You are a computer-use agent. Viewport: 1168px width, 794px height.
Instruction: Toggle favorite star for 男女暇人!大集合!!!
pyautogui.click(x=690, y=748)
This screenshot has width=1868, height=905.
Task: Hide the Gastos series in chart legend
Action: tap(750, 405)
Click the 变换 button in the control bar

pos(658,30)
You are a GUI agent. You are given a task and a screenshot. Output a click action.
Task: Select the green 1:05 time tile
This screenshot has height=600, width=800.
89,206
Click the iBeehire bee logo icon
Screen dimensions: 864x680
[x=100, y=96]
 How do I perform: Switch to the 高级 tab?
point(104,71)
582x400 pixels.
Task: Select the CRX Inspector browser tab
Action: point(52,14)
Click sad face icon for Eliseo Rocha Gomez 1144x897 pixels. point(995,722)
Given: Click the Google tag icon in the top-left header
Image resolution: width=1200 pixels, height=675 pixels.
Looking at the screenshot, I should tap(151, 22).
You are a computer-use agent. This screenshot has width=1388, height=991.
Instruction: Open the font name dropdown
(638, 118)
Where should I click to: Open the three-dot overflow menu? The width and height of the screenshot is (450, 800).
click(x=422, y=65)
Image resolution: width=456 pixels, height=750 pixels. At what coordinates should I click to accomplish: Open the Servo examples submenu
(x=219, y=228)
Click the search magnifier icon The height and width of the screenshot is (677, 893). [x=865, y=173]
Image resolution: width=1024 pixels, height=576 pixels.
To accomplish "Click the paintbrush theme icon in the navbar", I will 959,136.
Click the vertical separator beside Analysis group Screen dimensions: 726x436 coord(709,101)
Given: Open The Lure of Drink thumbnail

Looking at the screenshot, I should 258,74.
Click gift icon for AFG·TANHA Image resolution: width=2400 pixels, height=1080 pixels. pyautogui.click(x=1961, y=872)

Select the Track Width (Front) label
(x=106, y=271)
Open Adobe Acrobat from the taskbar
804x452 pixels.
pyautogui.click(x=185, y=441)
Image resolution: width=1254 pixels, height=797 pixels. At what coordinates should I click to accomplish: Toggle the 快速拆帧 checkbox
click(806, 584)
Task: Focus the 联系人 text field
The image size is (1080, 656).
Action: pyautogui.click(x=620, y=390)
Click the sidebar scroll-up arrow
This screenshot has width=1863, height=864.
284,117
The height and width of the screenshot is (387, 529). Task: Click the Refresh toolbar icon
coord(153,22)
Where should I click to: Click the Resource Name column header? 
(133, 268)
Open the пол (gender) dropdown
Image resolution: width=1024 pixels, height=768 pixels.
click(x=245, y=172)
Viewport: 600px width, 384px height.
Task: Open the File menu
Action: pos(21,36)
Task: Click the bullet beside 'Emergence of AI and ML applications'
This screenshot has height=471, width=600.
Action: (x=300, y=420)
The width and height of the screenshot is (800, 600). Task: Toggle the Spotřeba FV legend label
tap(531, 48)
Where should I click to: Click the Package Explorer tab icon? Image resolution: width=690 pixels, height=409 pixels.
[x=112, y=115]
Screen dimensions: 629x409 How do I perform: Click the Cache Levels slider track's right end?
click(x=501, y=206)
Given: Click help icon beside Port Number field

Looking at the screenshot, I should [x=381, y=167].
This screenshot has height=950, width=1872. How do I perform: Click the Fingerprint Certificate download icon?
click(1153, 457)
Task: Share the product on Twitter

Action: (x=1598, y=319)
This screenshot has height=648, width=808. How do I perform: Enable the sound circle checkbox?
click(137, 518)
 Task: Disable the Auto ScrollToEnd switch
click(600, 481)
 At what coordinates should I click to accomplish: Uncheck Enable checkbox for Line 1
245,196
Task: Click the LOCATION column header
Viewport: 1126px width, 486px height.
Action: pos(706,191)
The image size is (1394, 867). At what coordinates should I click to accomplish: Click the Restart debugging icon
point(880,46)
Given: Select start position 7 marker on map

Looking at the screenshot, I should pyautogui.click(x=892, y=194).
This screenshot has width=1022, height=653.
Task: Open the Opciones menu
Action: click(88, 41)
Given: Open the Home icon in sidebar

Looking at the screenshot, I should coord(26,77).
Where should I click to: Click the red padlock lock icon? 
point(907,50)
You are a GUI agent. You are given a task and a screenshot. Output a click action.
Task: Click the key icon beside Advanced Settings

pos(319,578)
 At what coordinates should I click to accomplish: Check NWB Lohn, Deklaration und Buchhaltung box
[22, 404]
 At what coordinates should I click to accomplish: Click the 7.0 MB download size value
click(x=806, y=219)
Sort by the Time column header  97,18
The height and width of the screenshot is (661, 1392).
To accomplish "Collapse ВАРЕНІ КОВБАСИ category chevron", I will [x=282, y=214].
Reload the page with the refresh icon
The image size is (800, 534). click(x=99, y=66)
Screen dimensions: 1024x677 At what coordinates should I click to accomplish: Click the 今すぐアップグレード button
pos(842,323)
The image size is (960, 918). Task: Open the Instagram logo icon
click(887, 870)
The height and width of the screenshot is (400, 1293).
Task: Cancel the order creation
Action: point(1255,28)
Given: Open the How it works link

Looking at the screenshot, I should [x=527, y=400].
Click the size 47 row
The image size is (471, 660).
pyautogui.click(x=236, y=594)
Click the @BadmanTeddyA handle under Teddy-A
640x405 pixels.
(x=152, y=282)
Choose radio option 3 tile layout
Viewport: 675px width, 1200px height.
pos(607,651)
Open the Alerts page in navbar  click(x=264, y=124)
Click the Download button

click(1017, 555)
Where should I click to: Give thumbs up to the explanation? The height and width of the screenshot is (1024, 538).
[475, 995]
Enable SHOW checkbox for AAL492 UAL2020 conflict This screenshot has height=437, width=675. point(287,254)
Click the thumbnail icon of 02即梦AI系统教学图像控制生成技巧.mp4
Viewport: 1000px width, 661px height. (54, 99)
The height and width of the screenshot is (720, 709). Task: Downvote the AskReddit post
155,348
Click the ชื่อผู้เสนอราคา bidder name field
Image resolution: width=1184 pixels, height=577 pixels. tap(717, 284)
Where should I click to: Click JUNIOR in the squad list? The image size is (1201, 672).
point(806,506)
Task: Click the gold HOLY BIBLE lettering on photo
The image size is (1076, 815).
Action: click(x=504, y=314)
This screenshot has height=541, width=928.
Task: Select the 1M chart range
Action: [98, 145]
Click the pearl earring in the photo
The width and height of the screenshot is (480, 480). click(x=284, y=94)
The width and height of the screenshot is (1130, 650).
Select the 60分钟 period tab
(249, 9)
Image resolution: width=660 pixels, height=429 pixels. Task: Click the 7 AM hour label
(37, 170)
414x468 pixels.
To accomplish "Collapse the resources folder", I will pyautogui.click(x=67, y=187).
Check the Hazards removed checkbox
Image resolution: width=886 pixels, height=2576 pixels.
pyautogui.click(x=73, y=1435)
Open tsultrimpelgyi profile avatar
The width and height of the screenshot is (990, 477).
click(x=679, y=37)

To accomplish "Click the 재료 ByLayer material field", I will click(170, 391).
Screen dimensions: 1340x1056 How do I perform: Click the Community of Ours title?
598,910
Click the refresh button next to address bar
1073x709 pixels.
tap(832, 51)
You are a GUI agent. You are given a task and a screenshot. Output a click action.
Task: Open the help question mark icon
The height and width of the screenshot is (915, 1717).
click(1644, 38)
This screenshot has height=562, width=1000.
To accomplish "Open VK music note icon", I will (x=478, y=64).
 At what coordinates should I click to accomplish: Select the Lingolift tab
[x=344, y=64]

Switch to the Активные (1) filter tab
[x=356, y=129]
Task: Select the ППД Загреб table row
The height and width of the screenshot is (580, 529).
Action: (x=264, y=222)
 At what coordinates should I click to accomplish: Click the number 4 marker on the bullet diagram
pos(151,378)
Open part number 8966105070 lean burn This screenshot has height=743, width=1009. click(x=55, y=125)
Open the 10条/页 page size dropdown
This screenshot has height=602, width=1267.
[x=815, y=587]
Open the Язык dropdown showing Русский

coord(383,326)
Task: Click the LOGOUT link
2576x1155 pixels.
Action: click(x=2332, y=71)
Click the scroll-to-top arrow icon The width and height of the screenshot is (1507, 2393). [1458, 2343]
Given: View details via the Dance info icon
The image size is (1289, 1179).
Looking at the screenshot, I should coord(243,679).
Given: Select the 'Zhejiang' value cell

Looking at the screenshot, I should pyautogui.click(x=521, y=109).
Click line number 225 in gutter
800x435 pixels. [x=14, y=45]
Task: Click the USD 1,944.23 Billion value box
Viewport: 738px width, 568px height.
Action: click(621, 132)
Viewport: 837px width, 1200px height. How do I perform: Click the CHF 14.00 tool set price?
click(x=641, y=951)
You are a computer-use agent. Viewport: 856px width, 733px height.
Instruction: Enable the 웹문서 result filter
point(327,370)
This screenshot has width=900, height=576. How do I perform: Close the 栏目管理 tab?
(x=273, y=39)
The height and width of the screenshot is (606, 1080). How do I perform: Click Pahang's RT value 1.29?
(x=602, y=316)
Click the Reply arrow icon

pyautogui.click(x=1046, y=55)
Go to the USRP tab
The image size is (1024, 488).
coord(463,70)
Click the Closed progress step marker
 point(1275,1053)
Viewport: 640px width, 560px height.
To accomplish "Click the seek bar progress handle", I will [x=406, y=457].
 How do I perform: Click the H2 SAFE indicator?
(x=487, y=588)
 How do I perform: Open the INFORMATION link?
☆ ☆ ☆ ☆
## Task requirements
Only the lines above from the line with "Sort by the" to the line with "Choose radio option 3 tile layout", those two lines included, should be reproduced exactly.

## Result of this task
Sort by the Time column header  97,18
The height and width of the screenshot is (661, 1392).
To accomplish "Collapse ВАРЕНІ КОВБАСИ category chevron", I will [x=282, y=214].
Reload the page with the refresh icon
The image size is (800, 534). click(x=99, y=66)
Screen dimensions: 1024x677 At what coordinates should I click to accomplish: Click the 今すぐアップグレード button
pos(842,323)
The image size is (960, 918). Task: Open the Instagram logo icon
click(887, 870)
The height and width of the screenshot is (400, 1293).
Task: Cancel the order creation
Action: point(1255,28)
Given: Open the How it works link

Looking at the screenshot, I should [x=527, y=400].
Click the size 47 row
The image size is (471, 660).
pyautogui.click(x=236, y=594)
Click the @BadmanTeddyA handle under Teddy-A
640x405 pixels.
(x=152, y=282)
Choose radio option 3 tile layout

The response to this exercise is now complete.